━━━ 给定文本
访次: AmazingCounters.com 次

Kubernetes集群Prometheus Operator钉钉报警配置

文档参考《Kubernetes环境使用Prometheus Operator自发现监控SpringBoot》,各类监控项的数据采集,以及grafana的监控展示测试都正常,于是进入下一步报警的迁入测试,alertmanager原生不支持钉钉报警,所以只能通过webhook的方式,好在已经有大佬开源了一套基于prometheus 钉钉报警的webhook(项目地址https://github.com/timonwong/prometheus-webhook-dingtalk),所以我们直接配置使用就可以了。

怎么创建钉钉机器人非常简单这里就不介绍了,创建好钉钉机器人以后,下一步就是部署webhook,接收alertmanager的报警信息,格式化以后再发送给钉钉机器人。非kubernetes集群部署也是非常简单,直接编写一个docker-compose文件,直接运行就可以了。

1、在kubernetes集群中,pod之间需要通信,需要使用service,所以先编写一个kubernetes的yaml文件dingtalk-webhook.yaml。

apiVersion: apps/v1
kind: Deployment
metadata:
  name: webhook-dingtalk
  namespace: monitoring
spec:
  selector:
    matchLabels:
      app: dingtalk
  replicas: 1
  template:
    metadata:
      labels:
        app: dingtalk
    spec:
      restartPolicy: Always
      containers:
      - name: dingtalk
        image: timonwong/prometheus-webhook-dingtalk:v1.4.0
        imagePullPolicy: IfNotPresent
        args:
          - '--web.enable-ui'
          - '--web.enable-lifecycle'
          - '--config.file=/config/config.yaml'
        ports:
        - containerPort: 8060
          protocol: TCP
        volumeMounts:
        - mountPath: "/config"
━━━━━━
━━━ 记录数据
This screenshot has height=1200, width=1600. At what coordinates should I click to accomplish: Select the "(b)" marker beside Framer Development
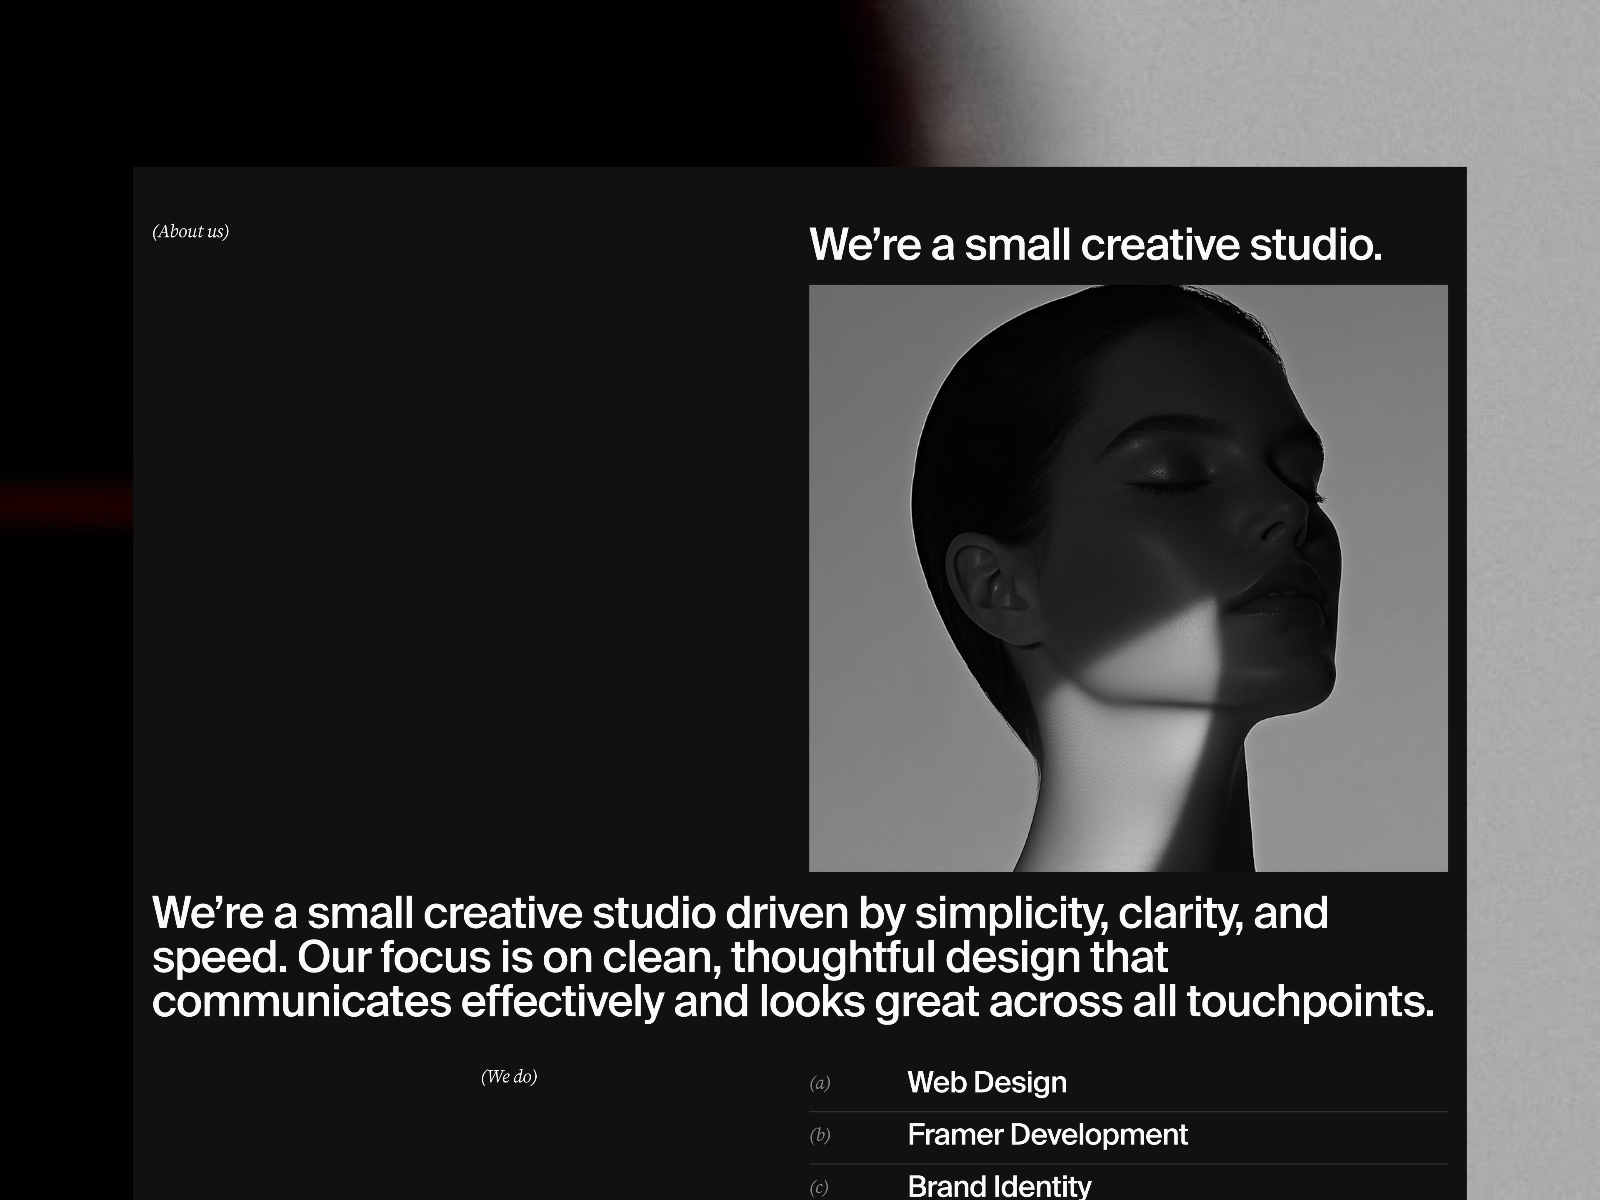(820, 1136)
━━━━━━
_练习题目:_ 在钉钉报警配置一文的yaml文件中,容器的args下列出了哪些启动参数?请全部列出。

_最终答案:_
'--web.enable-ui'
'--web.enable-lifecycle'
'--config.file=/config/config.yaml'